** Begin Extract to read **
The Court of Appeals of Washington, Division One
Jul 6, 2010
156 Wn. App. 1045 (Wash. Ct. App. 2010)

Opinion

No. 63064-4-I.

Filed: July 6, 2010. UNPUBLISHED OPINION.

Appeal from a judgment of the Superior Court for Snohomish County, No. 07-1-03270-8, Ellen J. Fair, J., entered February 13, 2009.


Affirmed by unpublished opinion per Grosse, J., concurred in by Cox and Lau, JJ.


The failure to object at trial to a witness's comment as an impermissible opinion precludes appellate review of the comment absent a showing that it is a manifest constitutional error. Here, during trial on a charge of attempting to elude a pursuing police vehicle, the trooper testified that the defendant's explanation for not stopping was "comical." While the defendant asserts for the first time on appeal that this comment was an impermissible opinion that violated his right to a jury trial, he fails to show that it is a manifest constitutional error warranting review. This was not an explicit statement on an ultimate issue of fact nor did it have any practical or identifiable consequences at trial. Accordingly, we affirm.
** End Extract to read **
**Task**: Continue the Washington appellate opinion on the eluding conviction, starting after "Accordingly, we affirm."
** Begin Records supplied **
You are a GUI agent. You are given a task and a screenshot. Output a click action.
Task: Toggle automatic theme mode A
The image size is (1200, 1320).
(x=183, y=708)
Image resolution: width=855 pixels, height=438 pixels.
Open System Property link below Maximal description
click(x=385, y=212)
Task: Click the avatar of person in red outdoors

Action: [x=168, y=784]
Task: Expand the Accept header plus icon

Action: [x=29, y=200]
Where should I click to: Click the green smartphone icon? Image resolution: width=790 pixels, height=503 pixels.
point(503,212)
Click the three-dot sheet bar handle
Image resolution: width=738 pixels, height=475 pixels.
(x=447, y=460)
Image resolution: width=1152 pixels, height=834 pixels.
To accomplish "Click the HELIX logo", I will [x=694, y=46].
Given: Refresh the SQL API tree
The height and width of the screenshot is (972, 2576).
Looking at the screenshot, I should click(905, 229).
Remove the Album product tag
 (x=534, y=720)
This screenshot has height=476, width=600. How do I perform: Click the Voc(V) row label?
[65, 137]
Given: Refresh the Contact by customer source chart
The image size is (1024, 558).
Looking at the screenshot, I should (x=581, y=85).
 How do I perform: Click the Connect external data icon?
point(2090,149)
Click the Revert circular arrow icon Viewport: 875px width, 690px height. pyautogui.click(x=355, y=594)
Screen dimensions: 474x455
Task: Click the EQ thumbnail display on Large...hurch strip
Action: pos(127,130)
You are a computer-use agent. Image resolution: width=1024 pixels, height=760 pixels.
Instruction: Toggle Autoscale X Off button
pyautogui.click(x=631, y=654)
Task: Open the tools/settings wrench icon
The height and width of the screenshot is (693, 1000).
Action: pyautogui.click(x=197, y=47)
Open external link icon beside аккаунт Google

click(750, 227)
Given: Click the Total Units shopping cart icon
** End Records supplied **
**Response to this task**:
FACTS

At approximately 9:00 p.m. on August 24, 2007, Washington State Patrol Trooper Keith Leary was on duty travelling southbound on Interstate 5 (I-5) near the exit to Interstate 405 (I-405). Leary was driving a black Chevrolet Impala that was not marked with a police emblem and did not have a light bar attached to the roof. But it was equipped with red and blue lights in the front grille and on the windshield, strobe lights in the rear window, and "wig-wag" lights in the rear tail lights. It was also equipped with a siren.

As Leary approached the exit to I-405, he saw a grey Nissan car cut across traffic in front of his car, cross the gore point (the portion that separates the exit lanes from the rest of the traffic lanes) and take the exit to southbound I-405. As the driver of the Nissan passed in front of the trooper's car, he threw a cigarette out of the driver's window that bounced off the hood of the trooper's car. Leary then followed the Nissan and activated his lights in the corner of the exit ramp to signal the driver to stop.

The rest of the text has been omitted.